TASK TO COMPLETE: Scan the data beneath this task and copy each line that includes "logo".

RECORDS SHOWN:
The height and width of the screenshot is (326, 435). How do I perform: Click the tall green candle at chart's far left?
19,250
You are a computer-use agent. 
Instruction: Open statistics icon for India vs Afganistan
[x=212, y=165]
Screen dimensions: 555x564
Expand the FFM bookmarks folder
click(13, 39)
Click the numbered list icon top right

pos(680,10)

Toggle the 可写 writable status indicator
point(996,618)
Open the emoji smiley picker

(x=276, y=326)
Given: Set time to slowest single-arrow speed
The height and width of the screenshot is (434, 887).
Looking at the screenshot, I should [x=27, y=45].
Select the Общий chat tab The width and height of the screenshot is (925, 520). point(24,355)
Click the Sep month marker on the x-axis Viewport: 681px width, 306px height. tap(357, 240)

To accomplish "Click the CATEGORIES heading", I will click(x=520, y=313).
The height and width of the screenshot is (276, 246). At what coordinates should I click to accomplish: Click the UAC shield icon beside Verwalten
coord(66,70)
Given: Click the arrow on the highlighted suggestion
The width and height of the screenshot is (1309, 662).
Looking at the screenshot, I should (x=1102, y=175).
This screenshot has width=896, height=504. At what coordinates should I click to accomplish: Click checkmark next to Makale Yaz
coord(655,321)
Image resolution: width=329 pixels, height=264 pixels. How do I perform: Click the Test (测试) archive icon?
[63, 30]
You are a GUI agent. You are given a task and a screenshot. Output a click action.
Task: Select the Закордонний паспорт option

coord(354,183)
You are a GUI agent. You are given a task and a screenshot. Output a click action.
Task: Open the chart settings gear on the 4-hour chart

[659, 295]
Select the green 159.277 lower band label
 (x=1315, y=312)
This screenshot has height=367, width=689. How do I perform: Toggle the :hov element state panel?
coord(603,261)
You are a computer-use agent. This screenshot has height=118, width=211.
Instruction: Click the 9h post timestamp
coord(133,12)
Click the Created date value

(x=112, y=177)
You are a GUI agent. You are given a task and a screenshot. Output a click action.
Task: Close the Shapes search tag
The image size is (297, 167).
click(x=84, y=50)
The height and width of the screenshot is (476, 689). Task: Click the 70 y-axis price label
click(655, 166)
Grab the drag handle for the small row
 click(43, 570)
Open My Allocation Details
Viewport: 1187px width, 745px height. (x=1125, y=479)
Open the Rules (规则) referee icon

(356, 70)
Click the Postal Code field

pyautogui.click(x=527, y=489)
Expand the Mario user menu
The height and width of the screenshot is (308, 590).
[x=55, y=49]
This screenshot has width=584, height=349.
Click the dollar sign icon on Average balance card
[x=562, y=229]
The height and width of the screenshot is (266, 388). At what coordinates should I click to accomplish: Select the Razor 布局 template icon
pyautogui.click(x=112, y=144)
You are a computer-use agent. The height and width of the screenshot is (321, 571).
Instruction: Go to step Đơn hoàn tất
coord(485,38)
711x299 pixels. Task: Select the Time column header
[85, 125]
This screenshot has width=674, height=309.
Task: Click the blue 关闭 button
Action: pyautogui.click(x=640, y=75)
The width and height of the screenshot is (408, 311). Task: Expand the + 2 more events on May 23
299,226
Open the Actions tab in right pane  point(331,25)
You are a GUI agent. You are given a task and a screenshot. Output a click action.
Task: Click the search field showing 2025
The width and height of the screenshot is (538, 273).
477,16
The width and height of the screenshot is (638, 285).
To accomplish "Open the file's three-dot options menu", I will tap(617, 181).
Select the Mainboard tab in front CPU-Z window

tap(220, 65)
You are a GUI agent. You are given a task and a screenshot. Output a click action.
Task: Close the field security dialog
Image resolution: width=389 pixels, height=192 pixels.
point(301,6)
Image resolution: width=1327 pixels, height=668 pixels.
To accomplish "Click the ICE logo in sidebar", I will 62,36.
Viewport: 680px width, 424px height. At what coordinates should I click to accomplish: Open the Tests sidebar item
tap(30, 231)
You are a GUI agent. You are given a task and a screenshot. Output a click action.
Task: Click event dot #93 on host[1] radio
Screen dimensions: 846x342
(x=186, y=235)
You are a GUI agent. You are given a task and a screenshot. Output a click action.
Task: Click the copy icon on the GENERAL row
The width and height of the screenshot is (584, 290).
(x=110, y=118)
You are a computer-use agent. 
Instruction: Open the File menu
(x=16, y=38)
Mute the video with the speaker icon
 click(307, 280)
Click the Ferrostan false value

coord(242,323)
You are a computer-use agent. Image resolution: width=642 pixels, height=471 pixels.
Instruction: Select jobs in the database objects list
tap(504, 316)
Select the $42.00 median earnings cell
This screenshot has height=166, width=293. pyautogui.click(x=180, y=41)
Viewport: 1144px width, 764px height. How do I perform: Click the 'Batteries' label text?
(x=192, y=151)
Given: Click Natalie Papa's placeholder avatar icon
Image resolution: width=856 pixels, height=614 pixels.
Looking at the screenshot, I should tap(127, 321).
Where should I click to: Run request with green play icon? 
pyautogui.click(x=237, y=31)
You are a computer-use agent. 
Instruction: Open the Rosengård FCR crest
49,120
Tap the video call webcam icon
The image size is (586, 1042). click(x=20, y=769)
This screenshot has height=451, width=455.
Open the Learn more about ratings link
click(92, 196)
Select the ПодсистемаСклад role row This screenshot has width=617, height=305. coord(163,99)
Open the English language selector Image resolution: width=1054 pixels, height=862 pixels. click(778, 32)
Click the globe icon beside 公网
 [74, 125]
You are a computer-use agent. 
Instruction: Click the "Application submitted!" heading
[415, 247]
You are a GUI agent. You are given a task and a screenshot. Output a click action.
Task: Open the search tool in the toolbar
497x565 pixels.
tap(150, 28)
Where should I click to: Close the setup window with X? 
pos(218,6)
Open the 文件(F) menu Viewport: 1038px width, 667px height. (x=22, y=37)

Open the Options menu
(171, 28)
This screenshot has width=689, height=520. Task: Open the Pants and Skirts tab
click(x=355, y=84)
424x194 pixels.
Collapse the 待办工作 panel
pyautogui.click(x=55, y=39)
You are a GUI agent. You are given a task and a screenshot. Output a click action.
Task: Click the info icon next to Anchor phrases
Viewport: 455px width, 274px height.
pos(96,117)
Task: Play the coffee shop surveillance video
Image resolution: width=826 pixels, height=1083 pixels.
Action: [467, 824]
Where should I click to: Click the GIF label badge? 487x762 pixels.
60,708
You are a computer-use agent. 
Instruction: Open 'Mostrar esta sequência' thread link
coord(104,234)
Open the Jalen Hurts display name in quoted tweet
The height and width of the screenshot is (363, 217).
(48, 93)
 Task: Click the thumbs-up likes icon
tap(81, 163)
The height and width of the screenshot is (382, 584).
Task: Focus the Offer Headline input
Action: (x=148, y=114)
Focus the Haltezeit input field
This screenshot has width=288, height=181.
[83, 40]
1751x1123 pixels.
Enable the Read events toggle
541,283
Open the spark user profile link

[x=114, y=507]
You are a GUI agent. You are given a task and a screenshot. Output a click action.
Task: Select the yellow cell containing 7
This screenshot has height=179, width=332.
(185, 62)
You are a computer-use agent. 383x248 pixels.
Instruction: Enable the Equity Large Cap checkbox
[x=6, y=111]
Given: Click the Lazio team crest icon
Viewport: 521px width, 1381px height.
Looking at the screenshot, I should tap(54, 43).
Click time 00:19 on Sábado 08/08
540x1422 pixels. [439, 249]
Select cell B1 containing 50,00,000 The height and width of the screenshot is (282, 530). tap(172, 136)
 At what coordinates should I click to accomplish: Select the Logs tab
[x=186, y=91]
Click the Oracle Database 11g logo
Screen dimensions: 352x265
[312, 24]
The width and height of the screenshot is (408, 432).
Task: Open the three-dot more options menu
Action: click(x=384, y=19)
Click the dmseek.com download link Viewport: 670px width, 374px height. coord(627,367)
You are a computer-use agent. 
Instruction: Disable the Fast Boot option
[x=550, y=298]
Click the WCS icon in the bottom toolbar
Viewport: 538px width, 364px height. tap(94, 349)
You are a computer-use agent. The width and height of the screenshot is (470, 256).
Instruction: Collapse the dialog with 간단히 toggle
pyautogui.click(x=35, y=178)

RESPONSE BOX:
To accomplish "Click the ICE logo in sidebar", I will 62,36.
Click the Oracle Database 11g logo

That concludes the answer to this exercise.